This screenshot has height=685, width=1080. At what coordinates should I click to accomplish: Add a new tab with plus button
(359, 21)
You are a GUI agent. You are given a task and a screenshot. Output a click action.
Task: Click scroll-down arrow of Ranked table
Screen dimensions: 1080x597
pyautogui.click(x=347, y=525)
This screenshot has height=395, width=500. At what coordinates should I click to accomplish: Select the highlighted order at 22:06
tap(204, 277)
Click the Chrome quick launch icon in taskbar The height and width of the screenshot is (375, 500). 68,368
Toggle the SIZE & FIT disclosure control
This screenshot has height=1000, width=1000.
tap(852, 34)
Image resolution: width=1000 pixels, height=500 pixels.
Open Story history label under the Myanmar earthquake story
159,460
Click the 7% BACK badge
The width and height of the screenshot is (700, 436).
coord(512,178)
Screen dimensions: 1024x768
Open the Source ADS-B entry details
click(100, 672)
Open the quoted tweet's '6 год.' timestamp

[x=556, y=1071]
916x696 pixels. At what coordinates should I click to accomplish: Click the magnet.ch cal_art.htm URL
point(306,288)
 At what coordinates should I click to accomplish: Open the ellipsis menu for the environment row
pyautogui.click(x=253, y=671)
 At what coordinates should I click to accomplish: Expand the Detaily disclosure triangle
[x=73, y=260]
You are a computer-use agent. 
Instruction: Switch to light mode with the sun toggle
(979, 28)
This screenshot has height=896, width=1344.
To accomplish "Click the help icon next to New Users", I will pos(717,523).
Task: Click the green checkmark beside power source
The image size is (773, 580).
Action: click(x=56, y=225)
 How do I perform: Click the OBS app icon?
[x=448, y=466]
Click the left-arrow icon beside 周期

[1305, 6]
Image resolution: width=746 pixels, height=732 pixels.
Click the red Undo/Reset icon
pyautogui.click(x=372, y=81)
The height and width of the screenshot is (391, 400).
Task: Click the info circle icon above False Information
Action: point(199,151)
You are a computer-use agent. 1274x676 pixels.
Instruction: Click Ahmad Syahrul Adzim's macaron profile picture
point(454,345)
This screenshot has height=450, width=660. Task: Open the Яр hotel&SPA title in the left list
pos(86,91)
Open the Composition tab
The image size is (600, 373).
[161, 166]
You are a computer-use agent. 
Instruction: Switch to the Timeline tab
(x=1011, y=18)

----

What you have to do: Look over the records above, and wherever a line contains the string "agent", copy that line.

Worked solution:
You are a GUI agent. You are given a task and a screenshot. Output a click action.
You are a computer-use agent. 
You are a computer-use agent. 1274x676 pixels.
You are a computer-use agent. 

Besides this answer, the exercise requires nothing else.